RM It did. That's been the big, intriguing mystery. And probably, like Gordon Lightfoot wrote the song, was that 29 people simply vanished. And if you think of the major storms and the big freighters that have gone down, the largest wreck in Lake Michigan, the Carl Bradley , had two survivors and many of the people were recovered. And the question is, why did the Fitzgerald have no survivors and everybody vanished? And that led to all kinds of speculation, including the National Enquirer, which said that aliens must have taken the crews. And then when Gordon Lightfoot saw the story and wrote the song that put it into legendary status.
TS And so we know where it's at. You weren't able to find any bodies down there when you were there?
RM Our dive made headlines around the world because we found the first missing crewman, and that was the dive right after mine. And then a young man went down with his father. He was going to write a report about the Edmund Fitzgerald and we just figured he would see what we saw and that was just taconite and wreckage on the bottom. And sadly, he found the first missing crewman who was wearing a life jacket. And that, of course, not only solved many of the questions that we had as to whether or not the crew knew, it also came to really break open, you know, maybe that perhaps they were all just buried inside the wreck. So we have to keep that in the back of our mind. But it's also part of what happens on a shipwreck, and we have to be real to that as well.

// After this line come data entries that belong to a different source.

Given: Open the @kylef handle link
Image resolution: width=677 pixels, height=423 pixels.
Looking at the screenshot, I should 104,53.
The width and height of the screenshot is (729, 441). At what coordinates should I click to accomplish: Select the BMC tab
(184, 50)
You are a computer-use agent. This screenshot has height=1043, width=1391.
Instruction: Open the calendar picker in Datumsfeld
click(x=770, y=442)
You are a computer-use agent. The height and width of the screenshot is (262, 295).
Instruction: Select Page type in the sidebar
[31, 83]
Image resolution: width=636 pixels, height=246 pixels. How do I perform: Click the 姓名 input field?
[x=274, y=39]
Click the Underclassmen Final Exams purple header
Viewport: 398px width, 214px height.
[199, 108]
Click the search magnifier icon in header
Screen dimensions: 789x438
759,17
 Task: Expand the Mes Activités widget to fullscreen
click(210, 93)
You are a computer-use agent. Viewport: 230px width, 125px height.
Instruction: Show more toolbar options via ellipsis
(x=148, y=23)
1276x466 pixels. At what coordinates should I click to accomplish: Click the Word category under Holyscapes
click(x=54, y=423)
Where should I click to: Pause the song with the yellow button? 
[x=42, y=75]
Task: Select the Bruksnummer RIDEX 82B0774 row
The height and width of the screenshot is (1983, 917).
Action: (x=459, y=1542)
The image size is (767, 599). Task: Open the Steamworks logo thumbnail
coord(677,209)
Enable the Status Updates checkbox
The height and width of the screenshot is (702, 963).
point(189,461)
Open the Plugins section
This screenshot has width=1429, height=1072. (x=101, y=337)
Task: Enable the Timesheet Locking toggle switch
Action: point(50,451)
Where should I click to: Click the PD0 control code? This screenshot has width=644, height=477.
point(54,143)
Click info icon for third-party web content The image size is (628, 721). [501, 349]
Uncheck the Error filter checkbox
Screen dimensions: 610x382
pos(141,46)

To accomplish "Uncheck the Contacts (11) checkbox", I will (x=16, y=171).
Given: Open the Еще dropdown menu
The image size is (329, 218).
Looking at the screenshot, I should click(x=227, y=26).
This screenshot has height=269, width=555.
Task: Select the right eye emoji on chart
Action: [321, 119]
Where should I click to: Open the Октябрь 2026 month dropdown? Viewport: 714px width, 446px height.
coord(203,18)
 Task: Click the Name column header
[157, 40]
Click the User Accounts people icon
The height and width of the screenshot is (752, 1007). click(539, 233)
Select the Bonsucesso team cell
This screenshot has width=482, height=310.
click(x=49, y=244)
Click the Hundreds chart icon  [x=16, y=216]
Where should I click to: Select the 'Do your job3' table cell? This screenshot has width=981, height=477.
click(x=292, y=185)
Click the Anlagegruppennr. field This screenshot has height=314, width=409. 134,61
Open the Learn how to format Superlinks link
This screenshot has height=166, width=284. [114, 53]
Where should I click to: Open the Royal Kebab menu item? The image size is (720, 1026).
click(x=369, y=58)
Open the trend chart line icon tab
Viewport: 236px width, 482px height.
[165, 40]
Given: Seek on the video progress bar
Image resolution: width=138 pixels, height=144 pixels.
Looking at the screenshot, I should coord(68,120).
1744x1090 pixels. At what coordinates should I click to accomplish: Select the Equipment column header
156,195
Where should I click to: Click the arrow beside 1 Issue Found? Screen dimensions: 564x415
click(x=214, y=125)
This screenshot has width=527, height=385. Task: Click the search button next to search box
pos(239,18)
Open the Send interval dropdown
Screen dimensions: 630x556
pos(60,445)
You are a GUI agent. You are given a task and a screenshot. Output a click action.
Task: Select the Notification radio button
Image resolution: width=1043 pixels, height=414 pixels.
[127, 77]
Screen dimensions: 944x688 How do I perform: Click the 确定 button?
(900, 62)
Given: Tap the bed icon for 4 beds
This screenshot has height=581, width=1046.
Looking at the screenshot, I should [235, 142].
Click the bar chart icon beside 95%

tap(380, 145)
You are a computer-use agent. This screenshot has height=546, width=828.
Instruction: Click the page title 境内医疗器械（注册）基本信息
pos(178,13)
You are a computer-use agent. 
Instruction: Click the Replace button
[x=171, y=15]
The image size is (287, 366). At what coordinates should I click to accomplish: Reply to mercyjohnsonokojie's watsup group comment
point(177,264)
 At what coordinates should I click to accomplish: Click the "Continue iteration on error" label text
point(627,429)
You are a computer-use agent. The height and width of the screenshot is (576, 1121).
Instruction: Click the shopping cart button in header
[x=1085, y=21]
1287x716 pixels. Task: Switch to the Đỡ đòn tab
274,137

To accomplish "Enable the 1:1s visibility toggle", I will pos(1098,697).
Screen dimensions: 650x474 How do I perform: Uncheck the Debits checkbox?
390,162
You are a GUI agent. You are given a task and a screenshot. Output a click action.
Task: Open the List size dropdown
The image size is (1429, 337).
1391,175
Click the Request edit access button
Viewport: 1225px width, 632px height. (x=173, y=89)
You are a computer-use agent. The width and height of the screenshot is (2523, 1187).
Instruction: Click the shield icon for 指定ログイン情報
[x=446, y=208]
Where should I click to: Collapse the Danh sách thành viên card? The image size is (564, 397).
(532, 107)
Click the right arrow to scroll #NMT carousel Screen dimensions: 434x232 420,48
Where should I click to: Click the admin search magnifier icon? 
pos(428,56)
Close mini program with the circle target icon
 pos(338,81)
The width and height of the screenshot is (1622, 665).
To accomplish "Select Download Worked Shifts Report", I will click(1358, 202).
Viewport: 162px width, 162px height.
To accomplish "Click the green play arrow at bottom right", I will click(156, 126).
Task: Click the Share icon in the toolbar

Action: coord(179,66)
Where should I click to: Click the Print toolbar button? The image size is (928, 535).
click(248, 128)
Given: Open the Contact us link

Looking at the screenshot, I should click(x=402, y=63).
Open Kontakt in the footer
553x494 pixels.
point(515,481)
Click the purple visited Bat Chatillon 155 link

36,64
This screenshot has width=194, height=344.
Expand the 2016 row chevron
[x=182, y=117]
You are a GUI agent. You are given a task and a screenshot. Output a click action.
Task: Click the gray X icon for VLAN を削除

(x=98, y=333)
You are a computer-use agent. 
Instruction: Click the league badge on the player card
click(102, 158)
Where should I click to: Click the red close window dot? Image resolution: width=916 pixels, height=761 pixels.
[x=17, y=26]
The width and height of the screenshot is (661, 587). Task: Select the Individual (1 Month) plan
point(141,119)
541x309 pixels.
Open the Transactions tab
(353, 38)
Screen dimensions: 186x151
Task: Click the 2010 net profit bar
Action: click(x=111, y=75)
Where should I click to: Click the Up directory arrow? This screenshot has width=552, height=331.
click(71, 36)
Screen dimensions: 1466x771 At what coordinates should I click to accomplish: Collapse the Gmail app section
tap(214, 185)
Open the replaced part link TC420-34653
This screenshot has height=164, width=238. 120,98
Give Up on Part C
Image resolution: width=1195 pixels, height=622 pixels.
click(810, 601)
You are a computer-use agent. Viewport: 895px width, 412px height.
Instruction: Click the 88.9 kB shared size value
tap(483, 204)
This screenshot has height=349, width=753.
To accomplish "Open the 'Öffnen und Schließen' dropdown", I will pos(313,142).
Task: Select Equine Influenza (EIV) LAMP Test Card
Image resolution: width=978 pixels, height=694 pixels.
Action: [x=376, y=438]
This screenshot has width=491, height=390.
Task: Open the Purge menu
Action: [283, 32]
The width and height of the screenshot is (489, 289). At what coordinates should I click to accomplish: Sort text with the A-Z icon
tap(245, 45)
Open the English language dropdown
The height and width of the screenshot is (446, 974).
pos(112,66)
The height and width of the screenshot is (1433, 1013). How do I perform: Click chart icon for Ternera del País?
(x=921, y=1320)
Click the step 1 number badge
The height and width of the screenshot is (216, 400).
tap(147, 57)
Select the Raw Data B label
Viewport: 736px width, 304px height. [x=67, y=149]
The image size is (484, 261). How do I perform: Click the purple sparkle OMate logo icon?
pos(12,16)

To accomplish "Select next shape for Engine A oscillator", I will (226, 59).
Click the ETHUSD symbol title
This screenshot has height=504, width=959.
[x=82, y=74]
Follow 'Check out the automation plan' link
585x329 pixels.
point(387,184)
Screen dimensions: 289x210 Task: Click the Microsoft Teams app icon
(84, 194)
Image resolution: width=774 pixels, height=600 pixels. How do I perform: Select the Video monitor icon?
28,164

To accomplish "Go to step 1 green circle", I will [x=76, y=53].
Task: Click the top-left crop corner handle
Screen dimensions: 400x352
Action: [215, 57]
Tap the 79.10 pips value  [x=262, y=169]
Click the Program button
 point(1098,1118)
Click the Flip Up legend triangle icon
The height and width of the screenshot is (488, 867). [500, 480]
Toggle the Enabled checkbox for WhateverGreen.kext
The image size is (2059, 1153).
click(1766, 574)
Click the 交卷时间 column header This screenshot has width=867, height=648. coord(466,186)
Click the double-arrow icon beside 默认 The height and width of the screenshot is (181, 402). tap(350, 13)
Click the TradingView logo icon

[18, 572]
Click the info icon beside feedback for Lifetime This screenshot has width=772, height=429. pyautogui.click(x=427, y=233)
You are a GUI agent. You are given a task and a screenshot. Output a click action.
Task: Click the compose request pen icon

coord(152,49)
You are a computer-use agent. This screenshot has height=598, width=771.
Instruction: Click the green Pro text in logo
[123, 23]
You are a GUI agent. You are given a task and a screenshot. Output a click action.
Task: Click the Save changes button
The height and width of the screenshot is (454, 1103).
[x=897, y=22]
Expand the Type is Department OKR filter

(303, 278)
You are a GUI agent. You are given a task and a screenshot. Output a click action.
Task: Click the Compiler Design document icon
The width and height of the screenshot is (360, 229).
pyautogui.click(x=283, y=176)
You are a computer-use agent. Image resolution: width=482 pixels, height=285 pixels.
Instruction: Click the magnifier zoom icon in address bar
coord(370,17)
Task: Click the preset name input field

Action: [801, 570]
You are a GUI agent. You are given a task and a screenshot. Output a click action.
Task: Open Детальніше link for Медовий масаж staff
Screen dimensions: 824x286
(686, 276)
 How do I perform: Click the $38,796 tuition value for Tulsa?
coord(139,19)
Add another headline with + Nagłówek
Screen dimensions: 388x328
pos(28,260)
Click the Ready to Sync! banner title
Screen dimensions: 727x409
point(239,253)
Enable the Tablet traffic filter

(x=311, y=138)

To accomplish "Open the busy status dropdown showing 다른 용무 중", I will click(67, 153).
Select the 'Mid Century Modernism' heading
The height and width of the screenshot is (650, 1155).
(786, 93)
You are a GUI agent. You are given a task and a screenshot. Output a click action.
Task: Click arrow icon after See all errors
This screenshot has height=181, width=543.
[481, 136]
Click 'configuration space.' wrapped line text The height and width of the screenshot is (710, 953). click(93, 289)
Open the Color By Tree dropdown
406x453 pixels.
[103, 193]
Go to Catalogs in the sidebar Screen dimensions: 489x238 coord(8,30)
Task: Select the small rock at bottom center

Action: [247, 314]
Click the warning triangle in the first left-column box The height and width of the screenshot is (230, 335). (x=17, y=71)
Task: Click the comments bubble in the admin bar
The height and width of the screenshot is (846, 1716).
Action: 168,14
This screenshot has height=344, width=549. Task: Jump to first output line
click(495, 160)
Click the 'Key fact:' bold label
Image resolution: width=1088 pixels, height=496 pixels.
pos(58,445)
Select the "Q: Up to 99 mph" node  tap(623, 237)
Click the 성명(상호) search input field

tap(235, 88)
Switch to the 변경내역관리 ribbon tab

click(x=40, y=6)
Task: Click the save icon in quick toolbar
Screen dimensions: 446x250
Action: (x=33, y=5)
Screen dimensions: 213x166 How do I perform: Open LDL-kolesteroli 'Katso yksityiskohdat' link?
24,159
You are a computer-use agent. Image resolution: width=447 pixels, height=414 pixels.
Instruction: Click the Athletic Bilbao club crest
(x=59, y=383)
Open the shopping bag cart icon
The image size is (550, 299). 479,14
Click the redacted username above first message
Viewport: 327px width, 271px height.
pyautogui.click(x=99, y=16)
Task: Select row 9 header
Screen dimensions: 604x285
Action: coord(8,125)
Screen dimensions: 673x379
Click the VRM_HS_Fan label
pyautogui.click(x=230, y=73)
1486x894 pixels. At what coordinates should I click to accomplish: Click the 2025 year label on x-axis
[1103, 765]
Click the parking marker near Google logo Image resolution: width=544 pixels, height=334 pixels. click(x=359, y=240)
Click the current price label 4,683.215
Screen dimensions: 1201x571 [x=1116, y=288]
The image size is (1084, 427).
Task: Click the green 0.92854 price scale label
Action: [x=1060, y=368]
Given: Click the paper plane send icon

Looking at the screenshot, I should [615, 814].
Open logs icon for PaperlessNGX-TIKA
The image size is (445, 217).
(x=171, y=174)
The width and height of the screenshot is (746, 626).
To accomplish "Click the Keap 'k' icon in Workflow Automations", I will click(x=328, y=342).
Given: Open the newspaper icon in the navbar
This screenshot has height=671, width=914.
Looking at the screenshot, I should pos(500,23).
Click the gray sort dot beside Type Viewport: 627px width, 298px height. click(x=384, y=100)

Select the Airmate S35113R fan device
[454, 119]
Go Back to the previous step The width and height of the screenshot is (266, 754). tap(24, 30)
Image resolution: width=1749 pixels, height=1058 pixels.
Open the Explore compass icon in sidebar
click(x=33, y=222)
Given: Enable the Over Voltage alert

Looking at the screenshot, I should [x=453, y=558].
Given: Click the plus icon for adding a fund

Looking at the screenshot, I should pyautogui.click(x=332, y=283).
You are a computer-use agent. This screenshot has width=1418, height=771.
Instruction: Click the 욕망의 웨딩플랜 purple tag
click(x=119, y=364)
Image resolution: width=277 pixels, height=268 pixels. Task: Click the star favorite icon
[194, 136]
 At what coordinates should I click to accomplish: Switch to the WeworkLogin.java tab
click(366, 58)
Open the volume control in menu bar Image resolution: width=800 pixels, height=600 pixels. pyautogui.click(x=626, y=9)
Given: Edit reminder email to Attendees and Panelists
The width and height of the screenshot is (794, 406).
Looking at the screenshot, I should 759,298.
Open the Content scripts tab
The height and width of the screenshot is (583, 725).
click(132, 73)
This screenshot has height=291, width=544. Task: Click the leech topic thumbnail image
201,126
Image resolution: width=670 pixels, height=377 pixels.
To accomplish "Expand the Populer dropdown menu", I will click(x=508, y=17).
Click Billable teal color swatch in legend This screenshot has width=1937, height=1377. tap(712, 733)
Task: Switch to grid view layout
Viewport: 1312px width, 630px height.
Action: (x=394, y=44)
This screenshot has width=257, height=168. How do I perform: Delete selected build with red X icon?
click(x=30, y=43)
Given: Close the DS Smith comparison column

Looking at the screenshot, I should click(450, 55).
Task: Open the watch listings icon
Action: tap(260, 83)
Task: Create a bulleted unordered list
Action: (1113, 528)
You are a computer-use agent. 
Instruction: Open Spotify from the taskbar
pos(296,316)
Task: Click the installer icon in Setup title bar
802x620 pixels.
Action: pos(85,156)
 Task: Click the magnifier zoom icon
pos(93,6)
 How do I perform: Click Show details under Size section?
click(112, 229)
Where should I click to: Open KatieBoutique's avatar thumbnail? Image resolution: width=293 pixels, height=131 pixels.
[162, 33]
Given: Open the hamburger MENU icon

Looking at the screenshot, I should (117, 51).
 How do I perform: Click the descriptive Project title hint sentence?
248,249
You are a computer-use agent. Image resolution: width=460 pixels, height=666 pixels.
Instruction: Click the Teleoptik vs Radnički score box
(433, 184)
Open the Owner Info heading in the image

TS Is there anything you'd like to say that I haven't asked a question about?
RM I guess it's just, you know, it's wonderful that we have a commemoration for the Fitzgerald, but there's so many other storms that have major commemorations that are coming up with the November Gales. We lost 12 ships in 1913. We lost 4 ships in 1940. We lost the Daniel J Morrell and the Bradley and all of those never got a song from Gordon Lightfoot! So it'd be much better to make sure that we remember that these lakes are dangerous, that every fall, these men and women that are out there today are taking a risk, but of course with the new technology that we have, we probably won't see a major wreck like this. And I hope that we never do. But it's important to remember that there are risks on the lakes and there's people who regularly bring that cargo through.
Mixter will be giving a talk on the Edmund Fitzgerald this Sunday at the Alma Public Library.